FROM UKIP’S DEPUTY LEADER EU-lovin’ Tories just can’t deliver
STRAIGHT TALKING
EITHER the Conservative Party is inept and stupid beyond belief or its leaders are wilfully lying to the British public.
That’s the only conclusion that can be drawn from a series of Tory announcements last week about immigration and human rights.
Now I know a good number of Tories and I know that they’re not stupid, so my guess is that they’re attempting to pull the wool over the eyes of the British people in a desperate effort to out-UKIP UKIP.
Take the issue of immigration. David Cameron stood up at the Conservative Party conference and announced that he will renegotiate freedom of movement within the Eeropean Union to reduce immigration.
The party faithful cheered him to rafters, unsurprisingly, as did the majority of the British media, which really should’ve known better because it’s obvious that the Prime Minister can’t deliver on this promise.
Whilst Mr Cameron was on the podium in Birmingham saying that he’d renegotiate freedom of movement I was having a very interesting meeting in Brussels with the European Commissioner responsible for labour mobility across the EU – the person we would have to renegotiate with.
I asked her directly whether the UK could renegotiate freedom of movement within the EU and her answer was that the right of free movement of workers was an essential element of the internal market and that she wasn’t prepared to shake on that principle.
So in other words, there will be NO renegotiation, regardless of what Cameron tells his Tory chums.
And besides, it would take the agreement of the other 27 EU member states for Britain to successfully renegotiate freedom of movement rules – and there’s more chance of Elvis turning up in the European Parliament than that ever happening.
Then, later in the week, the Justice Secretary Chris Grayling told another whopper by announcing that if the Tories won next year’s general election they will seek to pull out of the European Convention on Human Rights ( ECHR) and create a British Bill of Rights instead.

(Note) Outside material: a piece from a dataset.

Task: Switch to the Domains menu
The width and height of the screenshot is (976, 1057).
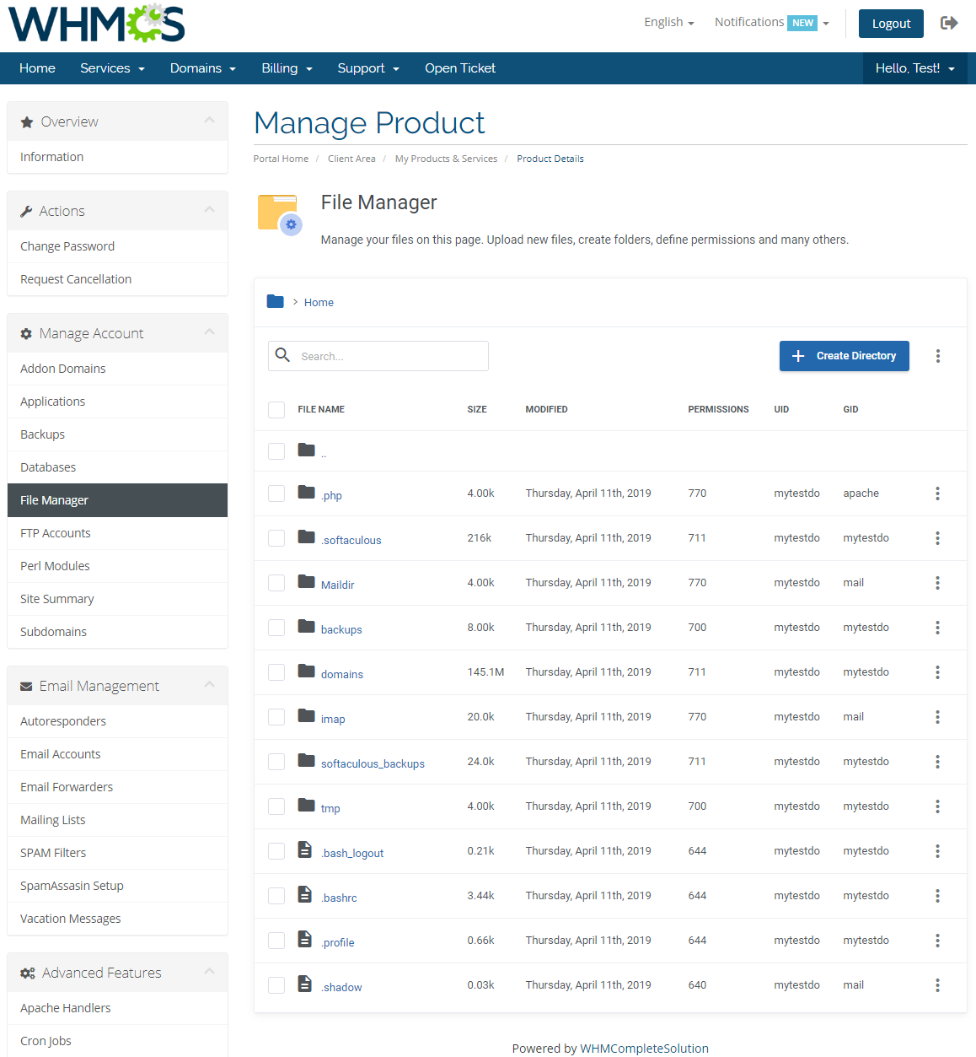Action: [202, 68]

I like this idea so much it’s actually official UKIP policy.
However, what Mr Grayling forgets to tell the British people is that if you are a member of the EU then you have to be signed up to the ECHR.
The two go hand in hand and have done since the signing of the Lisbon Treaty by Gordon Brown in 2008.
You know, that same Lisbon Treaty about which Mr Cameron gave us a “cast iron guarantee” of a referendum, only to drop it at the first opportunity.
Both of these Tory proposals are sensible but inevitably undeliverable simply because of their total commitment to remaining in the EU.
If we left – like UKIP want to – then we could at last reduce immigration by controlling our own borders and pull out of the ECHR and produce our own Bill of Rights.
However, as long as the Conservatives are wedded to the EU, which they are, then they’re talking tosh when it comes to immigration and human rights.